Speaking of fish, the new downtown location also features an expanded sushi program under the direction of Sushi Chef Jinho Jung. Sushi has become a fixture on steakhouse menus in recent years, but here, as with so many of the other dishes, the quality stands out. My otoro (fatty, marbled blue fin tuna belly) had the tenderness one seeks from a Jeff Ruby’s steak.

Executive Chef Dylan Jones.

Photograph by Jeremy Kramer

Of course, Jeff Ruby’s bread and butter has always been that butter-soft steak, and it’s still the highlight of Executive Chef Dylan Jones’s menu. I opted for the Petit Filet Mignon, an 8-ounce center cut cooked perfectly rare and liberally peppered. The steak was so tender I could nearly cut it with the edge of my fork; my steak knife slid right through it.

My slightly less carnivorous friend ordered the salmon which, while slightly dry, also had a good peppery finish. The accompanying fingerling potatoes, dusted with sea salt, were tasty, though the best potato dish of the night was undoubtedly my side of tater tots. Thick cubes of golden-brown tots (so large that the name almost seems ironic) are served with shaved parmesan, chives, and truffle aioli—for that decadent zing that I never knew tater tots needed. Seriously, it’s hard to go back to mere ketchup now. These salty, savory tots are only available at this location, though I would love to see them spread across the Jeff Ruby empire.

To wash all this down, the wines (referred to as “Occasions”) are not only broken down by region, but by river bank. You can order Bordeaux from the left or right bank of the Gironde Estuary. My “occasion” of choice was a mellow Oberon cabernet from good old Napa Valley: a fine companion to my petit filet.

Despite the late hour and massive meal, one can’t eat at Jeff Ruby’s without at least looking at a dessert menu. Pastry Chef Halle Weber’s menu, like the space itself, has been glitzified to the hilt.
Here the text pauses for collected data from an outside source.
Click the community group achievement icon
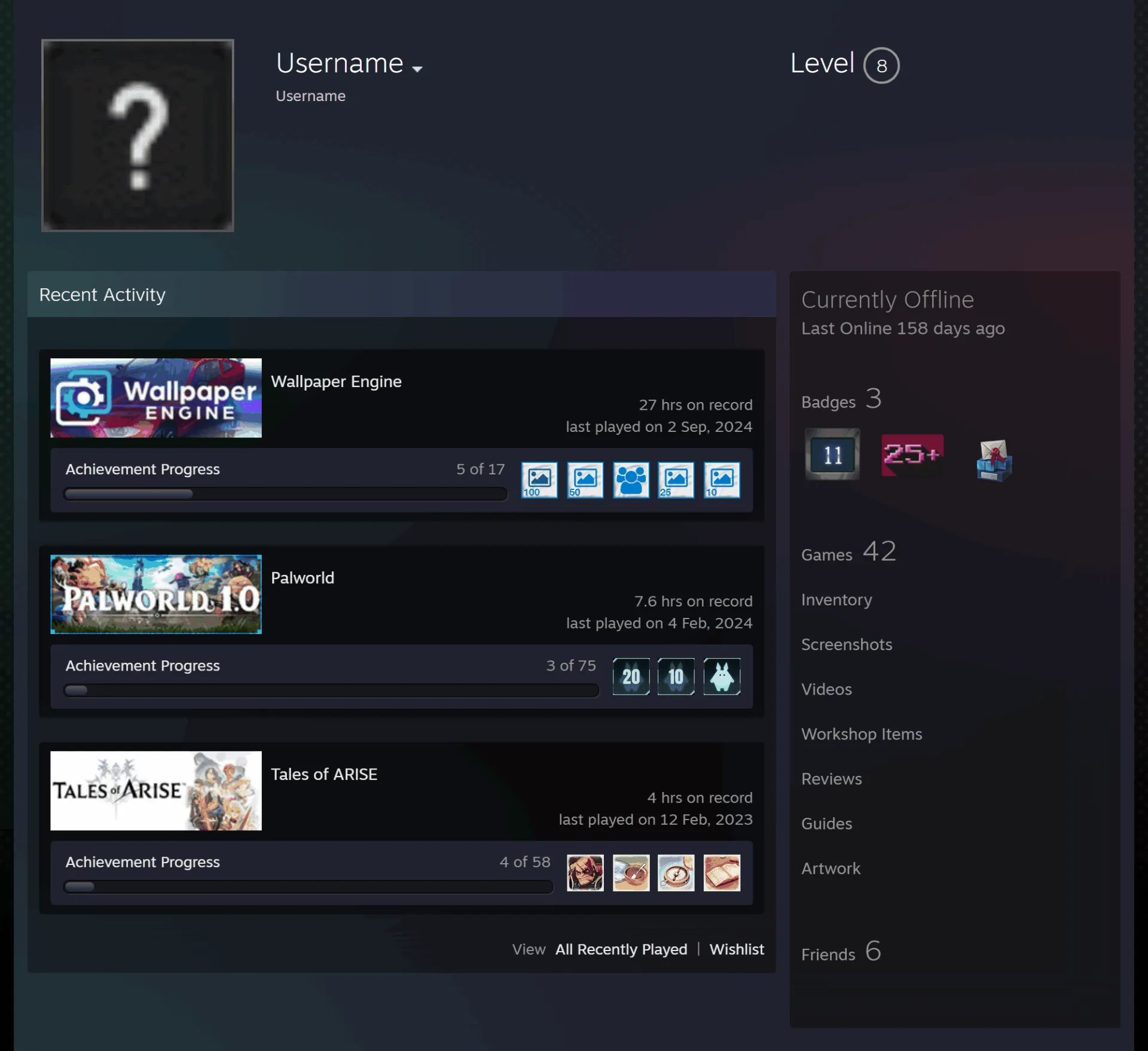1148x1051 pixels. [631, 480]
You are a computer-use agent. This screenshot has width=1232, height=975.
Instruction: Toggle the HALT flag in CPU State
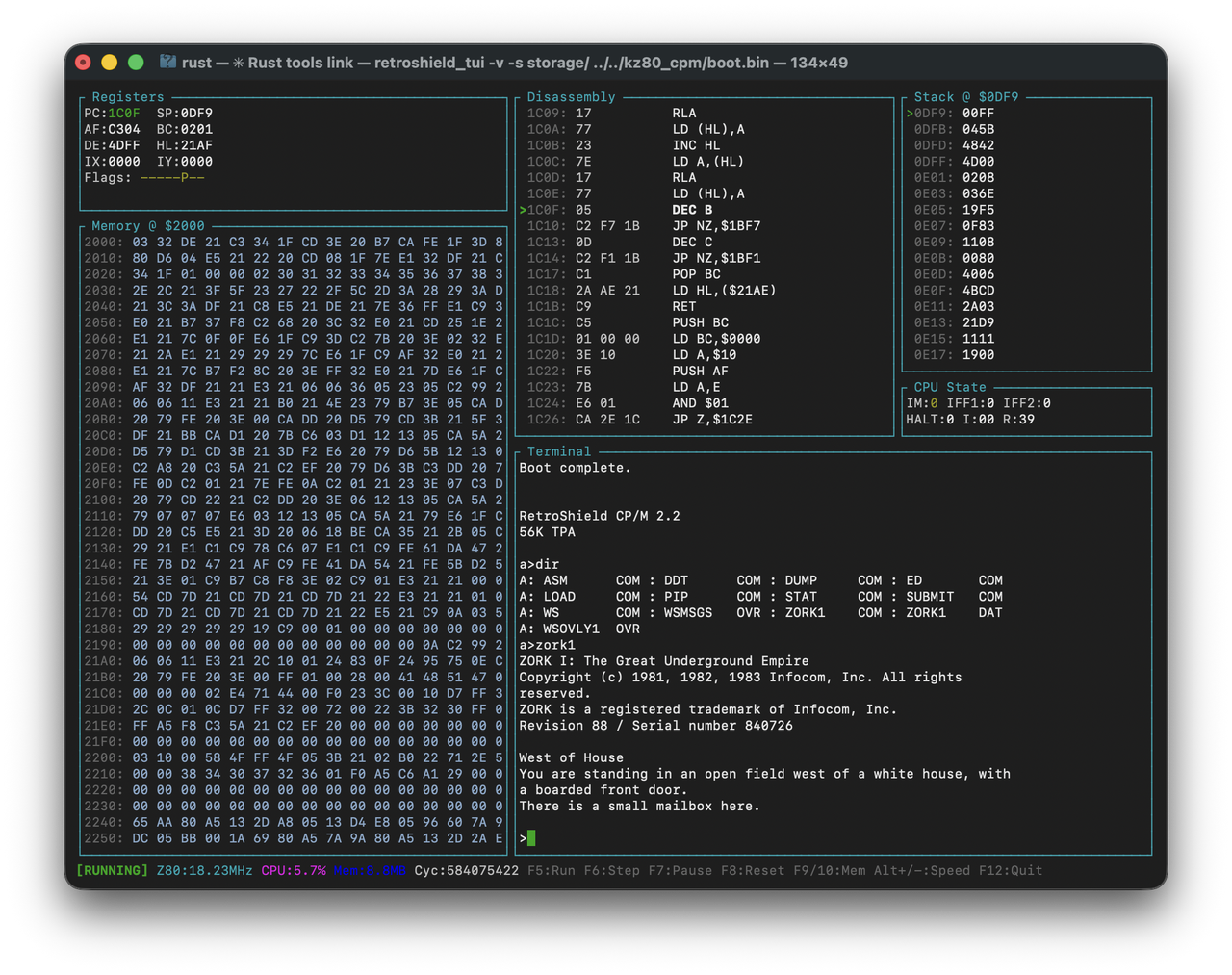(931, 420)

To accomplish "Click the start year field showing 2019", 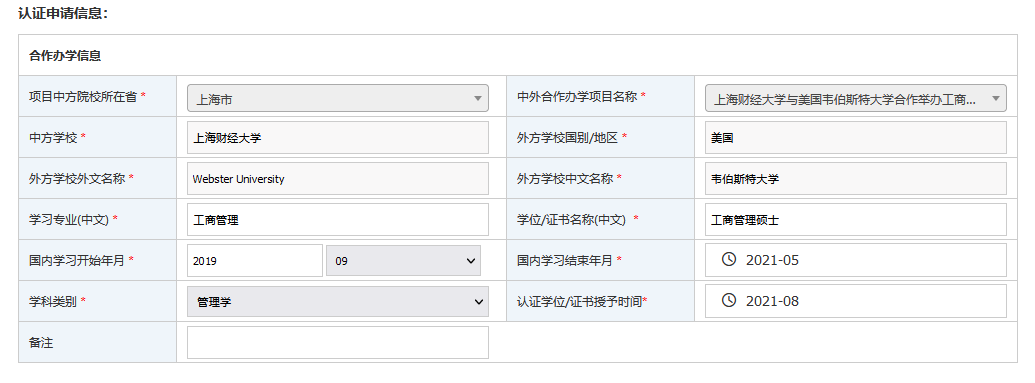I will [x=255, y=260].
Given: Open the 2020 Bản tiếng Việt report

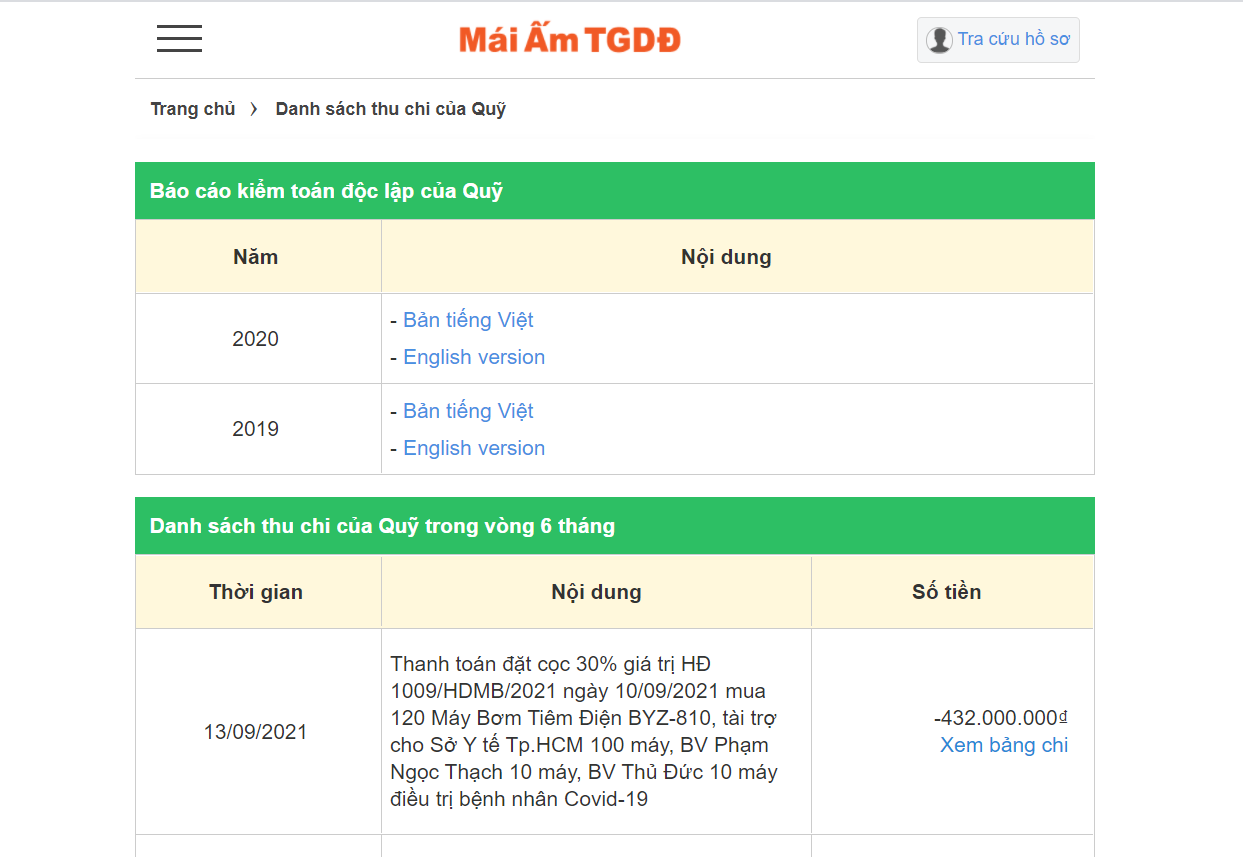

You may have seen some of the more famous concoctions on Instagram: the citrus cake the shape and size of a Louis Vuitton handbag (Ruby Vuitton) or the chocolate cake resembling a certain legendary sneaker (Air Ruby). Alas, my friends and I had nowhere near the appetite to take on an entire Shaq-sized shoe and would have felt bad just nibbling at the laces.

The Ruby Vuitton dessert from Jeff Ruby’s—which pays homage to Louis Vuitton’s signature monogram purse—is made of lemon mousse and champagne citrus cake, with a berry reduction and a milk chocolate passionfruit ganache.

Photograph by Jeremy Kramer

Instead, we opted for the much more humble butter pie à la mode. Rich, warm, and covered in powdered sugar, it was the perfect comedown from our carnivorous high. It was also a comforting reminder that for all the excess, Jeff Ruby’s still gets the basics right. No wonder it’s so hard to get a table.